**Exercise brief:**
Restate word for word the lines below, from the one containing "At what coordinates should I click to accomplish: Navigate" through the final line, with no pictures included.

══════════

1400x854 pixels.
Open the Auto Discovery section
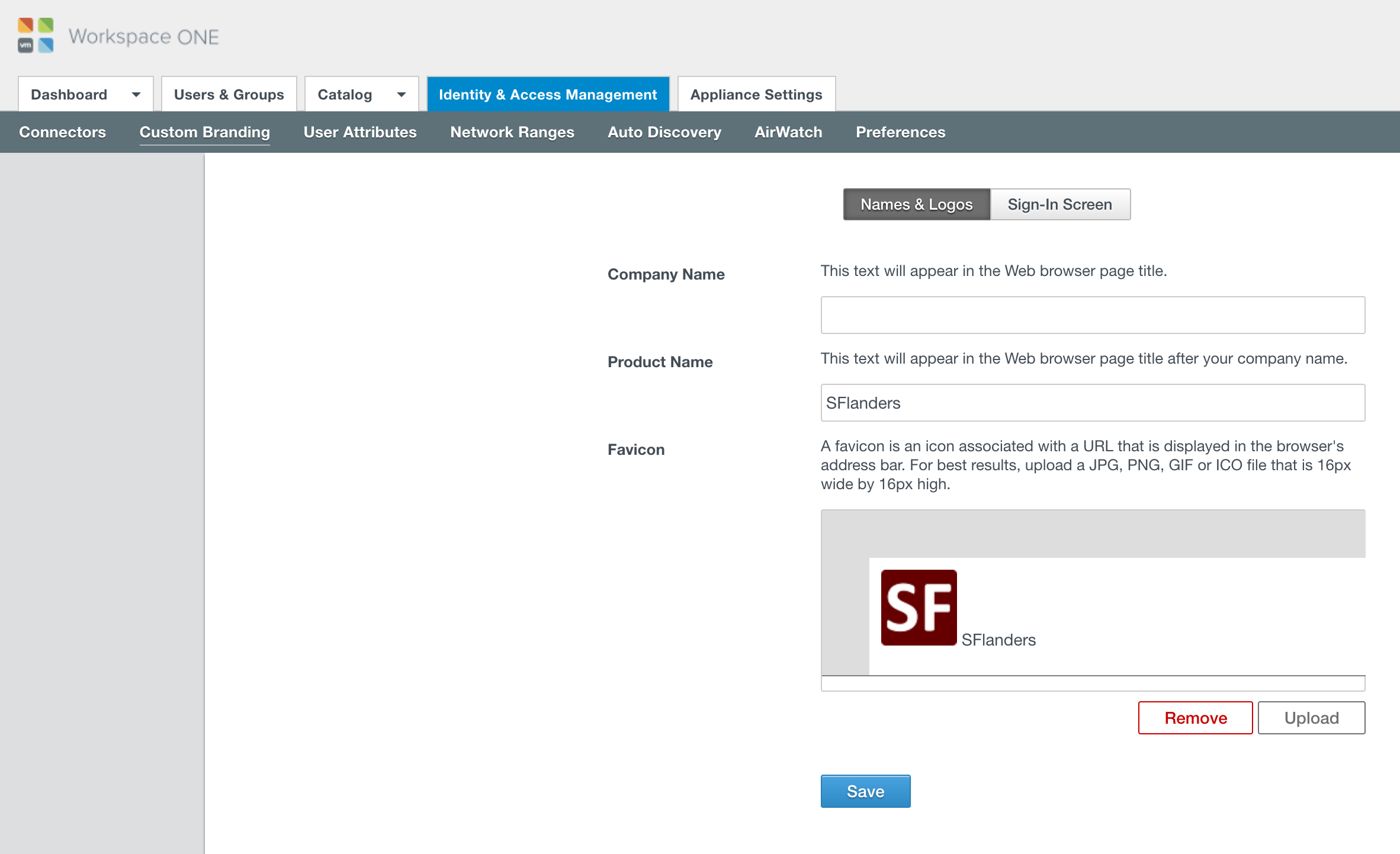pyautogui.click(x=664, y=132)
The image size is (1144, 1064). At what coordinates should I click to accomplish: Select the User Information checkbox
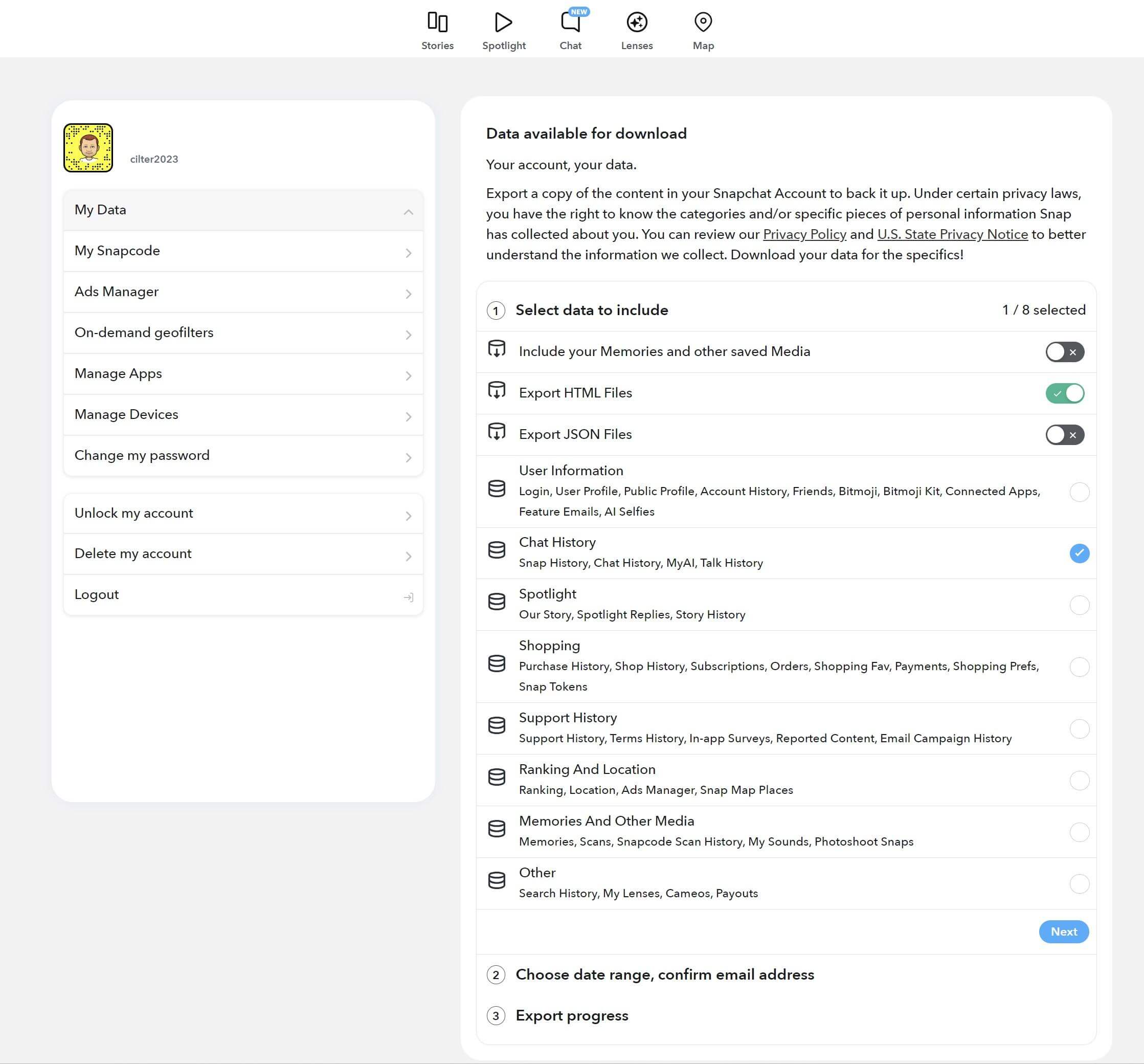(x=1079, y=492)
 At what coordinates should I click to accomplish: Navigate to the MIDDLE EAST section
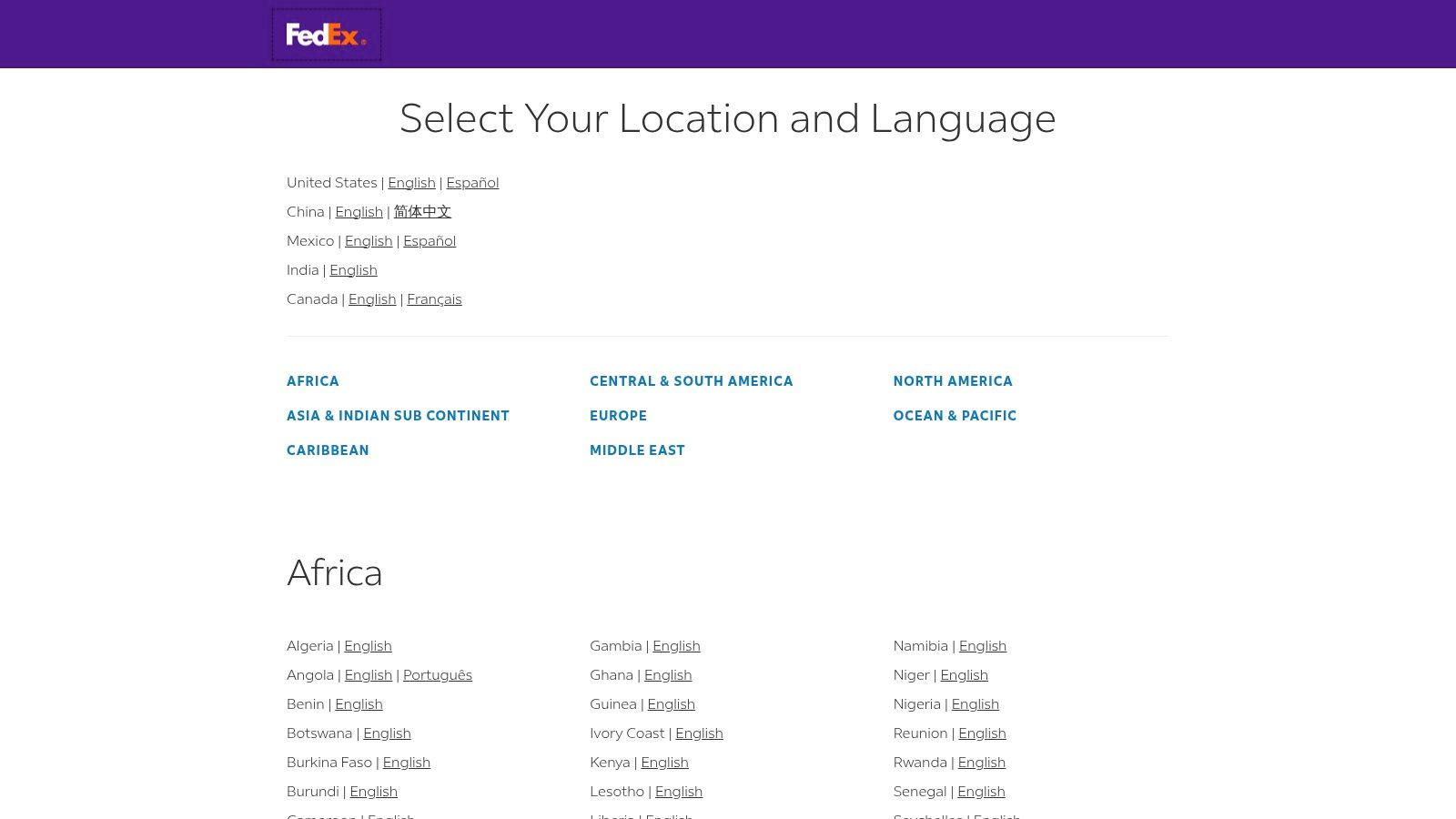(637, 450)
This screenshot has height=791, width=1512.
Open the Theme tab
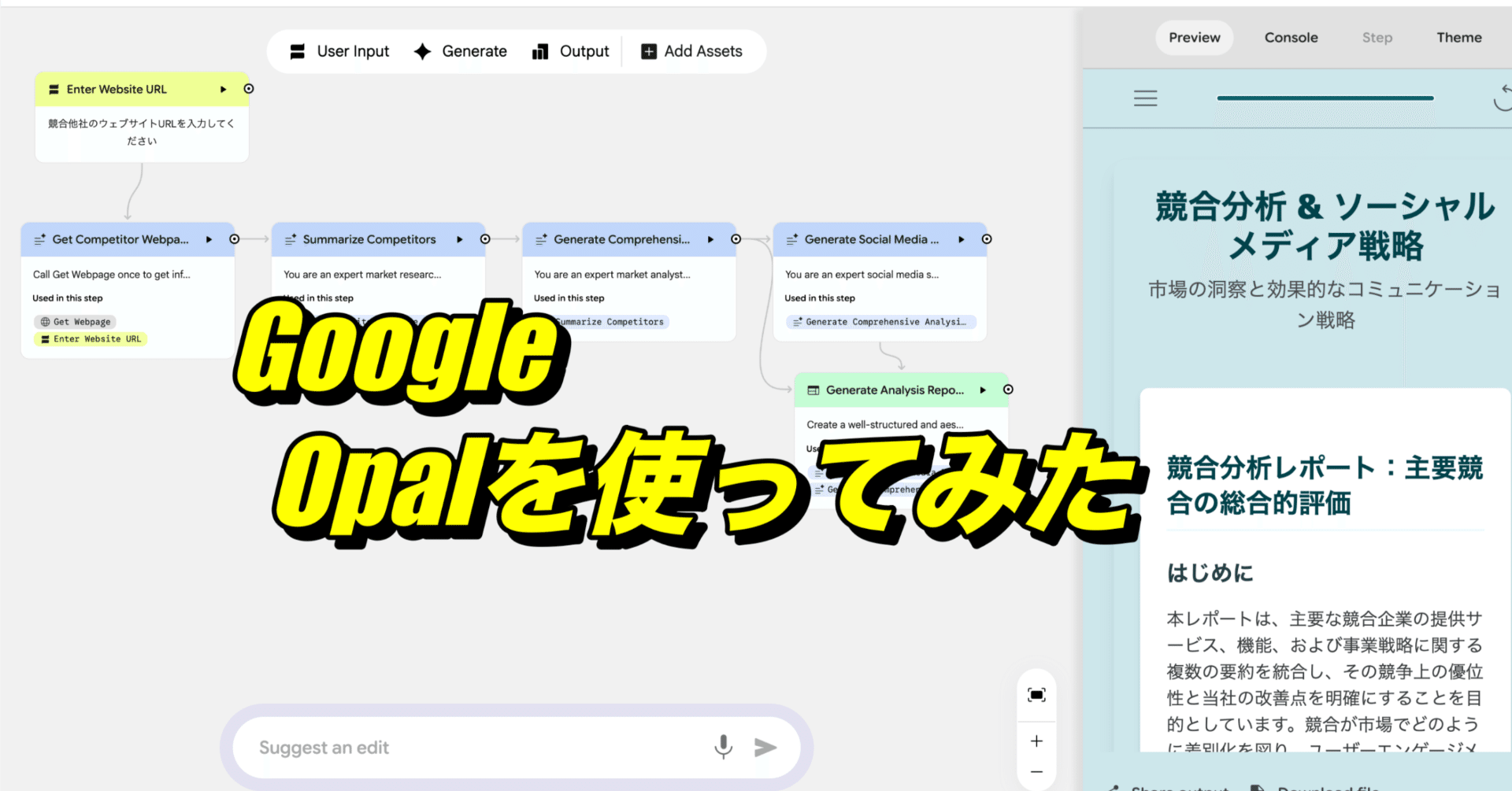[x=1459, y=37]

══════════

**Answer area:**
 At what coordinates should I click to accomplish: Navigate to the MIDDLE EAST section
(637, 450)
This screenshot has height=791, width=1512.
Open the Theme tab
[x=1459, y=37]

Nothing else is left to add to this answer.